GOAL:
Reproduce the listing below with "Where should I click to" replaced by "Where do I click to" wherever it occurs, changing nothing else.

— Start of INFORMATION SUPPLIED —

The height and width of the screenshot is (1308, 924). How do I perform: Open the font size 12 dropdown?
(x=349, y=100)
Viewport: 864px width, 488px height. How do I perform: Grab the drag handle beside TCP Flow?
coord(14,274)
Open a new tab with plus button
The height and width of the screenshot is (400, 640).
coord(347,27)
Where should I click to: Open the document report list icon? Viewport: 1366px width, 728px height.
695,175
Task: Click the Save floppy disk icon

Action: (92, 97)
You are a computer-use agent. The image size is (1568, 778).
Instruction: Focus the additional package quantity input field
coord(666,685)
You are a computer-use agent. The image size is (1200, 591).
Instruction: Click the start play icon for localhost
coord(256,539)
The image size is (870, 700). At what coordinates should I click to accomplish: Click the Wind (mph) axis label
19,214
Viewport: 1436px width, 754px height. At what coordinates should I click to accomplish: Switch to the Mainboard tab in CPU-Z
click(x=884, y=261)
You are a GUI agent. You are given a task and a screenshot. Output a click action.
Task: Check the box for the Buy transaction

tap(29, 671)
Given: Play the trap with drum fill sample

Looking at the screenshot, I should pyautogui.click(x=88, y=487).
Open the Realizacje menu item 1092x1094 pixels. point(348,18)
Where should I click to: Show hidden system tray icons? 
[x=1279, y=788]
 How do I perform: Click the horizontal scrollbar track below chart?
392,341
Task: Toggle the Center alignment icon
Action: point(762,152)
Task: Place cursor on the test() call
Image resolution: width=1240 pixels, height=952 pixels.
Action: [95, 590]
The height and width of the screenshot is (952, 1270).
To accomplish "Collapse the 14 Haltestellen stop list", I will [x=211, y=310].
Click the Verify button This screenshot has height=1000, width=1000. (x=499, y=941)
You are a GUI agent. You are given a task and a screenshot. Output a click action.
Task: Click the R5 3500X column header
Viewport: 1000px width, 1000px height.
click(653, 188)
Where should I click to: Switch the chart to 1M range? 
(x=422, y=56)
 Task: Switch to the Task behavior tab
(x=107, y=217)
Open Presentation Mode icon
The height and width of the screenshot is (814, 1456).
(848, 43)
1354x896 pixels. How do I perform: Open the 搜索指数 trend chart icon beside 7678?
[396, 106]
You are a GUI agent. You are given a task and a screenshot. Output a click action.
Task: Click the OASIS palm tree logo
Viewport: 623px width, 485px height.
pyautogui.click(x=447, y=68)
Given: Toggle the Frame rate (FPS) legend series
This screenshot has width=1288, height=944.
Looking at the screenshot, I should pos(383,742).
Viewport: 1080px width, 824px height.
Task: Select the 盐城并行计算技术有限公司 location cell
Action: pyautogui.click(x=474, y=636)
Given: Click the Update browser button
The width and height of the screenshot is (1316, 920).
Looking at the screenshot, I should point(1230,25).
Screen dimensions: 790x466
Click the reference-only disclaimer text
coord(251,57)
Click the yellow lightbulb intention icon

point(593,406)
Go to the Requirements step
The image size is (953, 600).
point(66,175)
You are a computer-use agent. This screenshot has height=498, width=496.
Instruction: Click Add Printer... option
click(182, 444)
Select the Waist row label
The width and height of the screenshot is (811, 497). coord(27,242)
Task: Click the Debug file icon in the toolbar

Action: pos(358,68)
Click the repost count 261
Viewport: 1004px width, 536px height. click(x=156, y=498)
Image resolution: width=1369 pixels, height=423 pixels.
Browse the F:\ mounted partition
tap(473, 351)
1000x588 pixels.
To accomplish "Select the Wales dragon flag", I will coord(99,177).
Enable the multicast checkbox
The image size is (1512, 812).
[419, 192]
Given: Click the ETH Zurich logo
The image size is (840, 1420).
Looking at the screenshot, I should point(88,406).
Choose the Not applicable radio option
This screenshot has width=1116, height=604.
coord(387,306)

— End of INFORMATION SUPPLIED —

SOLUTION TO THE PROBLEM:
The height and width of the screenshot is (1308, 924). How do I perform: Open the font size 12 dropdown?
(x=349, y=100)
Viewport: 864px width, 488px height. How do I perform: Grab the drag handle beside TCP Flow?
coord(14,274)
Open a new tab with plus button
The height and width of the screenshot is (400, 640).
coord(347,27)
Where do I click to: Open the document report list icon? Viewport: 1366px width, 728px height.
695,175
Task: Click the Save floppy disk icon

Action: (92, 97)
You are a computer-use agent. The image size is (1568, 778).
Instruction: Focus the additional package quantity input field
coord(666,685)
You are a computer-use agent. The image size is (1200, 591).
Instruction: Click the start play icon for localhost
coord(256,539)
The image size is (870, 700). At what coordinates should I click to accomplish: Click the Wind (mph) axis label
19,214
Viewport: 1436px width, 754px height. At what coordinates should I click to accomplish: Switch to the Mainboard tab in CPU-Z
click(x=884, y=261)
You are a GUI agent. You are given a task and a screenshot. Output a click action.
Task: Check the box for the Buy transaction

tap(29, 671)
Given: Play the trap with drum fill sample

Looking at the screenshot, I should pyautogui.click(x=88, y=487).
Open the Realizacje menu item 1092x1094 pixels. point(348,18)
Where do I click to: Show hidden system tray icons? 
[x=1279, y=788]
 How do I perform: Click the horizontal scrollbar track below chart?
392,341
Task: Toggle the Center alignment icon
Action: point(762,152)
Task: Place cursor on the test() call
Image resolution: width=1240 pixels, height=952 pixels.
Action: [95, 590]
The height and width of the screenshot is (952, 1270).
To accomplish "Collapse the 14 Haltestellen stop list", I will [x=211, y=310].
Click the Verify button This screenshot has height=1000, width=1000. (x=499, y=941)
You are a GUI agent. You are given a task and a screenshot. Output a click action.
Task: Click the R5 3500X column header
Viewport: 1000px width, 1000px height.
click(653, 188)
Where do I click to: Switch the chart to 1M range? 
(x=422, y=56)
 Task: Switch to the Task behavior tab
(x=107, y=217)
Open Presentation Mode icon
The height and width of the screenshot is (814, 1456).
(848, 43)
1354x896 pixels. How do I perform: Open the 搜索指数 trend chart icon beside 7678?
[396, 106]
You are a GUI agent. You are given a task and a screenshot. Output a click action.
Task: Click the OASIS palm tree logo
Viewport: 623px width, 485px height.
pyautogui.click(x=447, y=68)
Given: Toggle the Frame rate (FPS) legend series
This screenshot has width=1288, height=944.
Looking at the screenshot, I should pos(383,742).
Viewport: 1080px width, 824px height.
Task: Select the 盐城并行计算技术有限公司 location cell
Action: pyautogui.click(x=474, y=636)
Given: Click the Update browser button
The width and height of the screenshot is (1316, 920).
Looking at the screenshot, I should point(1230,25).
Screen dimensions: 790x466
Click the reference-only disclaimer text
coord(251,57)
Click the yellow lightbulb intention icon

point(593,406)
Go to the Requirements step
The image size is (953, 600).
point(66,175)
You are a computer-use agent. This screenshot has height=498, width=496.
Instruction: Click Add Printer... option
click(182, 444)
Select the Waist row label
The width and height of the screenshot is (811, 497). coord(27,242)
Task: Click the Debug file icon in the toolbar

Action: pos(358,68)
Click the repost count 261
Viewport: 1004px width, 536px height. click(x=156, y=498)
Image resolution: width=1369 pixels, height=423 pixels.
Browse the F:\ mounted partition
tap(473, 351)
1000x588 pixels.
To accomplish "Select the Wales dragon flag", I will coord(99,177).
Enable the multicast checkbox
The image size is (1512, 812).
[419, 192]
Given: Click the ETH Zurich logo
The image size is (840, 1420).
Looking at the screenshot, I should point(88,406).
Choose the Not applicable radio option
This screenshot has width=1116, height=604.
coord(387,306)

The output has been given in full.